Core classes and definitions for CAF family of tools
GNU General Public License v3.0
0 stars 1 forks source link

DVector combination *without* overlapping segments #25

Open asongtoruin opened 4 months ago

asongtoruin commented 4 months ago

At present, DVector._generic_dunder calls DVector.overlap:

https://github.com/Transport-for-the-North/caf.core/blob/a644f6f719232e9ac2d0eefb289f591153b3385b/src/caf/core/data_structures.py#L533-L544

Which in turn raises an error if there's no overlap in segmentation between the two being combined

https://github.com/Transport-for-the-North/caf.core/blob/a644f6f719232e9ac2d0eefb289f591153b3385b/src/caf/core/data_structures.py#L523-L531

In Land-Use, we would ideally like to be able to combine DVectors that don't have overlapping segments - for example, we could have population at LSOA level and gender split at LSOA level, and want to apply the splits to the population. I can think of a few potential approaches to this:

  1. A method to "increase" segmentation after creation of the DVector object, i.e. .add_segmentation, likely with some "extrapolation method" options (e.g. evenly splitting the existing value across the new segmentation, retaining the existing value)
  2. A "constant DVector" creation (class)method. Similar trace to __init__, with the user providing Segmentation and ZoningSystem information, alongside a constant value to infill with. If we create a "more disaggregated" DVector with a constant value of 0, adding this to our "less disaggregated" DVector I think would have the same effect as duplicating the less-disaggregated values across each of the new segments
  3. We handle this separately in Land-Use by pre-processing the data to artificially represent the segmentation required even if it's not actually found in the data. I'd rather not do this!
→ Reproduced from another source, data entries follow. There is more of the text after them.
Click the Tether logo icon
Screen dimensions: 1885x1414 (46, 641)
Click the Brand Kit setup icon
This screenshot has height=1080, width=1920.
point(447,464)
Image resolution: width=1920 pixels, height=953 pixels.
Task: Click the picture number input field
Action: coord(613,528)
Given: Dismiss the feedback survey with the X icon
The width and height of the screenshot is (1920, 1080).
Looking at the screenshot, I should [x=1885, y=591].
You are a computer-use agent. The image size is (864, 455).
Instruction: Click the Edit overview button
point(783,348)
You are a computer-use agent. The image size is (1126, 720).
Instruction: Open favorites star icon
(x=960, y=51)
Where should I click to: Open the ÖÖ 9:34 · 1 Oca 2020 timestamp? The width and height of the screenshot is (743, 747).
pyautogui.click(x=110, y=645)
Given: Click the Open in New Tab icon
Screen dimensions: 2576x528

Do you have any thoughts about this? Or any potential alternative approaches within the existing setup?

isaac-tfn commented 3 months ago

Didn't notice these issues had been added. A splitting method would be a good idea, with the option to either replicate values at the resultant segmentation (so all values are essentially multiplied by 1), or to split them evenly into the new segmentation. Anything more complicated (splitting by some kind of weighting) could be done with existing dunder methods but simply multiplying by a second DVector including the desired factors. It's probably too late but I'll look at adding something in tomorrow.